- Predecessor: Tezozomoc
- Successor: Maxtla
- Father: Tezozomoc
- Mother: Chalchiuhcozcatzin

= Tayatzin =

Tayatzin, also referred to variously in sources as Quetzalayatzin, Tayahauh, or Tayueh, was a king of the Tepanec city of Azcapotzalco in Mexico.

==Biography==
He was born as a prince, the son of king Tezozomoc and queen Chalchiuhcozcatzin, who was Tezozomoc's main wife.

His half-siblings were kings Quaquapitzahuac and Maxtla and queen Xiuhcanahualtzin. He was an uncle of Tlacateotl and Emperor Chimalpopoca of Tenochtitlan.

After his father's death, Tayatzin became a king of his city. Maxtla was a king of Coyoacán, but he seized power at Azcapotzalco, leaving the rulership of Coyoacán to his son Tecollotzin.

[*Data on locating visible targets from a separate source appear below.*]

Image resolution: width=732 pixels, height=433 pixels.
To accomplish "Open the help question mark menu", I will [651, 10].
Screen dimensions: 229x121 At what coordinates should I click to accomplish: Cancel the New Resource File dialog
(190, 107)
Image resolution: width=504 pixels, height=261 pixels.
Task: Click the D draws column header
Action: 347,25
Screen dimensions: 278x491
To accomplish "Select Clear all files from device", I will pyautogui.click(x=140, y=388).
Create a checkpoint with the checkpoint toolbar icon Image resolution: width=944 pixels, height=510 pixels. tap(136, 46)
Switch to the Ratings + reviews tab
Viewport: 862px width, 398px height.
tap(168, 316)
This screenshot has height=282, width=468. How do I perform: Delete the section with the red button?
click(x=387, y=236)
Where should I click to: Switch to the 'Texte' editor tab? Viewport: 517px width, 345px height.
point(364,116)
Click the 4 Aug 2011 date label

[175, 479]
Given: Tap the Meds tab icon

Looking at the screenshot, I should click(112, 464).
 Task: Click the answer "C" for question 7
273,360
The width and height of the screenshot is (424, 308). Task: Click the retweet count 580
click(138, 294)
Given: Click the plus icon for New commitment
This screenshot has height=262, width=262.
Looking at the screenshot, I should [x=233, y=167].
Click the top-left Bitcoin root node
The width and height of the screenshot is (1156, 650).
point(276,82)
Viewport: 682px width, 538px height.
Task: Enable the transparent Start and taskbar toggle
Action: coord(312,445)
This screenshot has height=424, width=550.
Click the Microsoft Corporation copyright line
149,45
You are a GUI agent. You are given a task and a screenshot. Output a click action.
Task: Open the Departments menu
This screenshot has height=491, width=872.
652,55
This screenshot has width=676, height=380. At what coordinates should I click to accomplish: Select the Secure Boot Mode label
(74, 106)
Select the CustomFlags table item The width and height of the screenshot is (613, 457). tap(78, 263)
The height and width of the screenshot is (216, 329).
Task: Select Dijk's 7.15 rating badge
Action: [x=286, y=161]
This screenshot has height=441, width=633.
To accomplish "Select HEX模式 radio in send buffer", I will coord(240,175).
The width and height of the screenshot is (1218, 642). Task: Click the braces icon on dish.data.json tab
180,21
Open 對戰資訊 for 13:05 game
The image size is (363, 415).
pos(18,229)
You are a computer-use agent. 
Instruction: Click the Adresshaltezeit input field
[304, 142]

Chimalpopoca allied with Tayatzin, and the two conspired to retake the throne. Friendly relations between Tenochtitlan and Azcapotzalco were thus replaced by insults and violent intrigue.

Tayatzin was killed, and Chimalpopoca decided to offer himself as a sacrifice at the altar of his father Huitzilíhuitl.